__Source data__:
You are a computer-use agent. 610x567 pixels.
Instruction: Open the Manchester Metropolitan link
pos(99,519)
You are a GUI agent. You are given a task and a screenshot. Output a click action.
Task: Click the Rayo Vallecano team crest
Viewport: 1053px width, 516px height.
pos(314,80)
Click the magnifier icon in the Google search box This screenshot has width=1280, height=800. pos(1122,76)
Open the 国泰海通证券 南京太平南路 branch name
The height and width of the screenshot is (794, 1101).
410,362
==
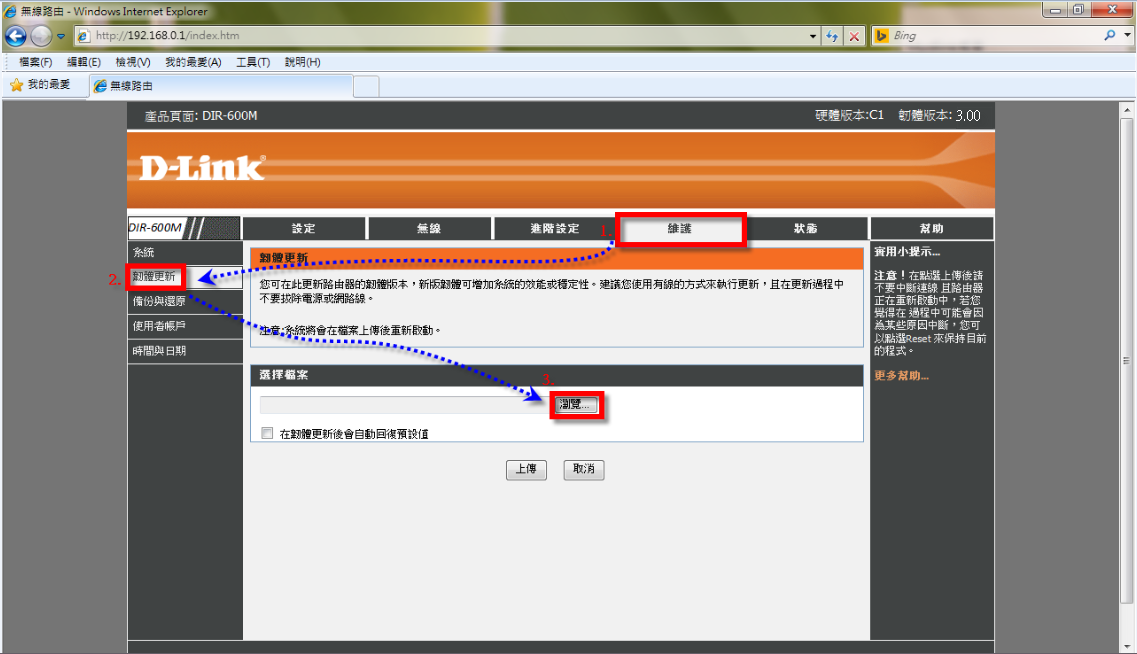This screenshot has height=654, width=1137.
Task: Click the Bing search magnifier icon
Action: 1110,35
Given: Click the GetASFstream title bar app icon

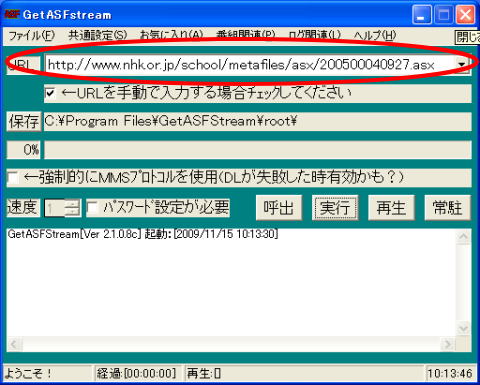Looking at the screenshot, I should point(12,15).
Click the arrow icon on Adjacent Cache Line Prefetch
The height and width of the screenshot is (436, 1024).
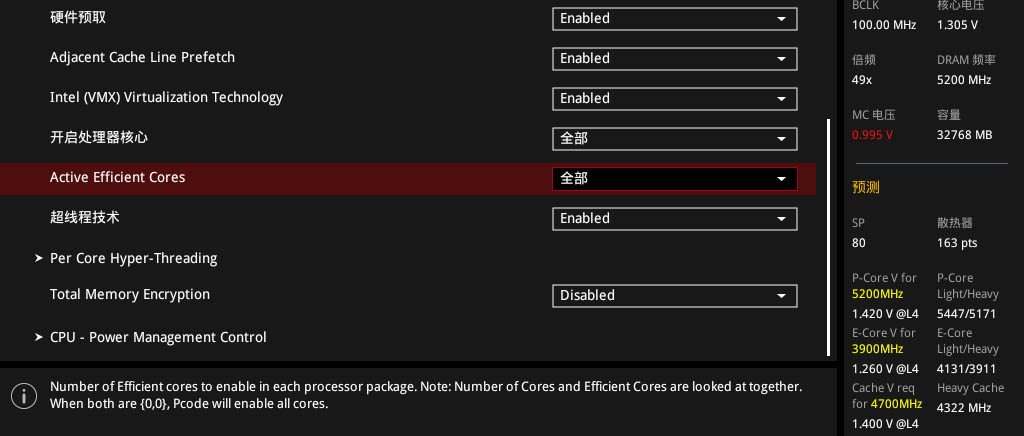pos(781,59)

__What to do__: Find the lines of the listing that contain the string "agent" and give how many there are, with no other words.

__Finished task__: 2